Connor’s name isn’t as identifiable as Bonamassa’s but that may change after this searing electric release. Blues fans around the Chicago area are well acquainted with Connor who has been tearing up stages since the early 90s. Her 1990 debut arrived a full decade before Bonamassa’s and he even opened shows for her at an early stage of his career, so Connor has been on his radar for a while. Her dozen albums for a variety of imprints along with blazing shows already put her on the map, at least for dedicated blues audiences. But the sizzling 4801 South Indiana Avenue, the address of Chicago’s legendary and long shuttered funky blues joint Theresa’s Lounge, raises the temperature on her studio work.
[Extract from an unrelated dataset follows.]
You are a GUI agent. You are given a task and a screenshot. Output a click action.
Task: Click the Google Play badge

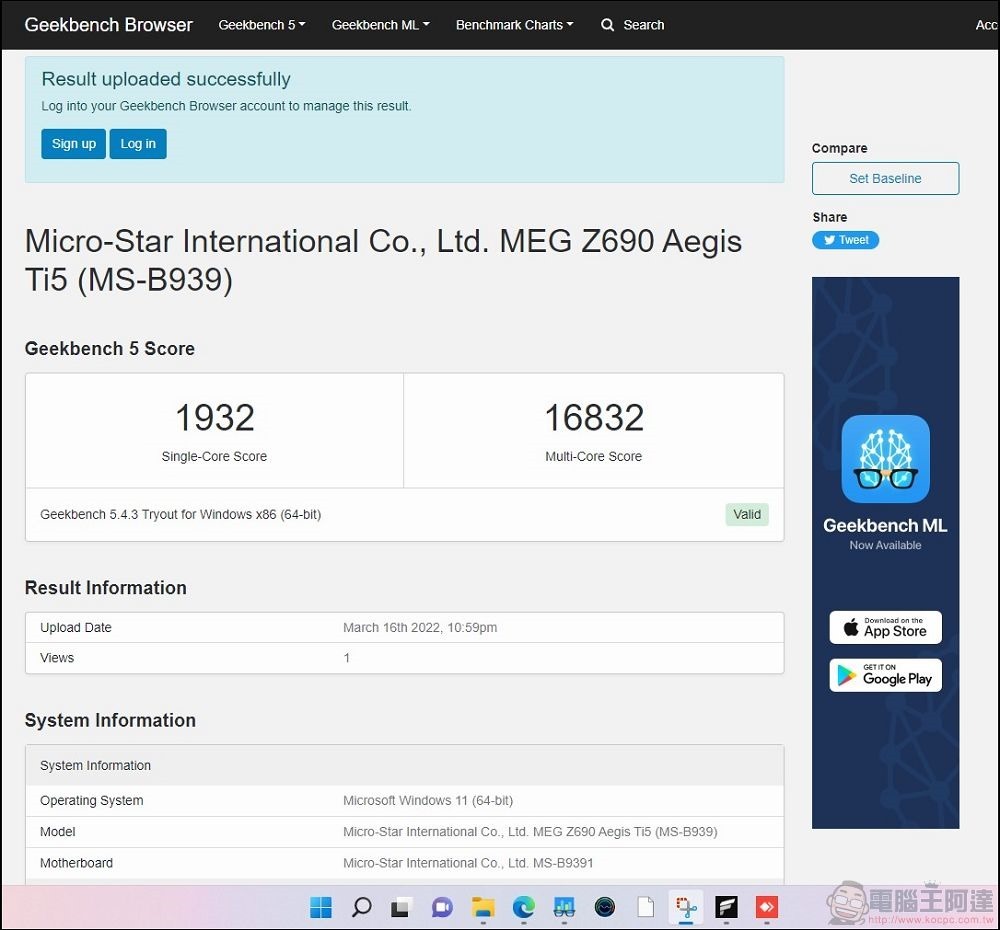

Although Bonamassa’s name is all over this set– playing second guitar, employing members of his band as backup and taking some solos– he mostly just lets the tape roll and captures Connor in her raspy voiced, guitar shredding glory. Rather than writing new material, Connor sticks to bulldozing through a batch of mostly obscure covers. Her mouth dropping version of “Part Time Love,” best known from Little Johnny Taylor, simply blows his out of the water. The force of both her gutsy singing and stinging slide work on the heart pounding double time boogie of “I Feel So Good” might fry your speakers or headphones. And when she digs into the (slightly) slower tempo of Lowell Fulson’s classic “Trouble Trouble” featuring second guitarist Josh Smith, even its originator wouldn’t have envisioned how the song could become so explosive. Connor also gets under the Albert King groove of “For the Love of a Woman” (changing the gender to “Man”), adding horns and a modified funky rhythm for one of this album’s highlights.

It’s only on the closing, somewhat psychedelic “It’s My Time” as Connor engages in a slide duet with the tune’s writer Smith, where the compressed energy drops a few notches. That allows listeners to catch their breath after the previous nine tracks of near nonstop, taut fisted, propulsive playing that might have caused some serious heart palpations.

Connor has plainly paid her dues. She is prepared for whatever additional attention Bonamassa can provide for what is one of the more intense blues studio discs in recent memory and a clear highlight in Connor’s already impressive resume.